L’investissement, c’est bien, c’est nécessaire et même indispensable, mais le projet européen a tout autant besoin d’avancées politiques et la première est d’en finir avec le dumping fiscal entre Etats membres. La tâche est immense car, en l’état actuel des traités, chacun des 28 est maître de sa fiscalité, que beaucoup d’entre eux entendent le rester et que cela signifie que rien ne peut empêcher des pays de l’Union de continuer à proposer à des entreprises des conditions d’imposition extrêmement avantageuses pour les inciter à installer leurs sièges sociaux sur leur territoire.

Le Luxembourg n’est pas seul à le faire. Ce n’est pas illégal. Ce n’en est pas moins inacceptable et totalement mortifère, surtout, pour l’idée même d’unité européenne car les opinons publiques en concluent que l’Union est coupable de cette situation alors que c’est, au contraire, son inachèvement qui permet ce scandale.

Soutenue par le plus grand nombre possible de gouvernements, la Commission se doit de prendre solennellement position contre ces arrangements et de dire sa volonté de s’y attaquer en les traitant désormais - elle commence, d’ailleurs, à le faire - comme des subventions déguisées et susceptibles, à ce titre, de lourdes sanctions. Il y va de la crédibilité de l’Union et, sur cette lancée, la Commission se devrait de maintenant proposer d’aller de l’avant, dans des négociations avec date butoir, sur une harmonisation des fiscalités et des protections sociales sans laquelle nous continuerons de marcher sur la tête et d’aller dans le mur avec une monnaie unique mais 28 politiques économiques.

Il faut, en troisième lieu, que ceux des pays de la zone euro qui veulent aller plus loin plus vite annoncent dans une déclaration commune leur volonté de se constituer en une union politique toujours plus étroite au sein de l’Union et de la doter ainsi d’une tête politique et d’une avant-garde ouvrant la voie à d’autres.
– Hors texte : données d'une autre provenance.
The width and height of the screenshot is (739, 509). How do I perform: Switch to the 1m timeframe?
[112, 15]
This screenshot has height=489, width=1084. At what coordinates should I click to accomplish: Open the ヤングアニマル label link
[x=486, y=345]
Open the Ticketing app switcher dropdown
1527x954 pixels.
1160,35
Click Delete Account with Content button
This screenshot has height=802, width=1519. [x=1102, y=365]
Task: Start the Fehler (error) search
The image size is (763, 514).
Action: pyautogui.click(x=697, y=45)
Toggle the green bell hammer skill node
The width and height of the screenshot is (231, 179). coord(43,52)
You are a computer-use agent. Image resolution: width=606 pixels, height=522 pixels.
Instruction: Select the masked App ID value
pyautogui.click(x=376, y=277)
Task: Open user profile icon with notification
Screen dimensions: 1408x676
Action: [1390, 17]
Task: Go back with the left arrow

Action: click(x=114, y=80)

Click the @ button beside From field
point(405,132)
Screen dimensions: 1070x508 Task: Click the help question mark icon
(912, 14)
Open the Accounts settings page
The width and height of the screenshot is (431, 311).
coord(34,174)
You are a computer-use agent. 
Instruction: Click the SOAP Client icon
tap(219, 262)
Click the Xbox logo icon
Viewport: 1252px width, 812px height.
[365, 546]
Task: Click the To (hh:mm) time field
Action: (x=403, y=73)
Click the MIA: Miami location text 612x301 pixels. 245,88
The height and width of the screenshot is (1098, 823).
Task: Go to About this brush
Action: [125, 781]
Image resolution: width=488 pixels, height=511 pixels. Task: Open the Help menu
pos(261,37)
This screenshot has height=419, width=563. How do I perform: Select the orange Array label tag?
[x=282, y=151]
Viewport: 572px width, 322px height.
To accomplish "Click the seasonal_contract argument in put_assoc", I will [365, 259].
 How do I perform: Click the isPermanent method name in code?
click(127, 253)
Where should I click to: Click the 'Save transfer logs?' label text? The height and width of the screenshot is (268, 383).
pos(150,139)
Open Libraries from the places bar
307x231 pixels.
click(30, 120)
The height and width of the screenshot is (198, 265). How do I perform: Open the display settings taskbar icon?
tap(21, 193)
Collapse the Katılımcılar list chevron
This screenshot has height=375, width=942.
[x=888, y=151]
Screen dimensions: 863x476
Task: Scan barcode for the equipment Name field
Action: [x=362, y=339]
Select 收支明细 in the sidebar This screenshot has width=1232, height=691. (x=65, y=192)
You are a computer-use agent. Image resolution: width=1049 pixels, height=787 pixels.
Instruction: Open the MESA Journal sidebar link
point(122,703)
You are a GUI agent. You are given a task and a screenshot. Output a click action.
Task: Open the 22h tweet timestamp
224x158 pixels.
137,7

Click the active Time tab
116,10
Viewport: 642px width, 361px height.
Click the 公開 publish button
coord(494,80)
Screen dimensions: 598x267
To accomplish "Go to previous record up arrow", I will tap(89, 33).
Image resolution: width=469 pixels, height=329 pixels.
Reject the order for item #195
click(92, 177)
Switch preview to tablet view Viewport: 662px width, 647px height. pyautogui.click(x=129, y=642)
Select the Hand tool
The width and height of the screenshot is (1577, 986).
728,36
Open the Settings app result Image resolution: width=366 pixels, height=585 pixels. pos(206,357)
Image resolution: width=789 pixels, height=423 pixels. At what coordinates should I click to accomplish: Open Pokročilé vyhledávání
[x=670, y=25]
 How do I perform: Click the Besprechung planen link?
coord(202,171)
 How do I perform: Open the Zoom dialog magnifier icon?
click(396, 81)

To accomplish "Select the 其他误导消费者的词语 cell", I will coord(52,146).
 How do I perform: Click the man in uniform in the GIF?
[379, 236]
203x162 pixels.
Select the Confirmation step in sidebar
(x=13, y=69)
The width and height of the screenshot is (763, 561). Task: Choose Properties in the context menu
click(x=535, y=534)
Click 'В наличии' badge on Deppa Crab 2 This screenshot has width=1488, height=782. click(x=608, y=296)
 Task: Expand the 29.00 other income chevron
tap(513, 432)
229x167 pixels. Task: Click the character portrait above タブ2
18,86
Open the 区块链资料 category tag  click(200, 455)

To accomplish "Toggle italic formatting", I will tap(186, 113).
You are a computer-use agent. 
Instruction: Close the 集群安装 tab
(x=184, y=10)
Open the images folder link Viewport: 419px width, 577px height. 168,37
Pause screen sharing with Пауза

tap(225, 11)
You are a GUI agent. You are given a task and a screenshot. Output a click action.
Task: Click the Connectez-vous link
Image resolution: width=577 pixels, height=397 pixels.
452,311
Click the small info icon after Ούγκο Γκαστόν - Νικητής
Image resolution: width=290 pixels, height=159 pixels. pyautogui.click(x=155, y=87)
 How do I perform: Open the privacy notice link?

C’est sans plus attendre qu’il faut passer à l’Europe à plusieurs vitesses parce qu’on ne peut plus progresser sans que la direction à prendre n’ait été débattue et clarifiée et que ce n’est pas aux plus réticents des pays de l’Union de fixer l’agenda mais aux plus allants.

Il faut, parallèlement, construire une Europe de la Défense car l’Union n’a virtuellement plus de parapluie américain et d’ores et déjà plus de moyens de se défendre seule. Quant à la cinquième tâche politique que l’Union doit se fixer, elle est d’ouvrir de vraies discussions avec la Russie, avant qu’il ne soit trop tard, sur les conditions d’une stabilisation de l’Europe, du continent Europe.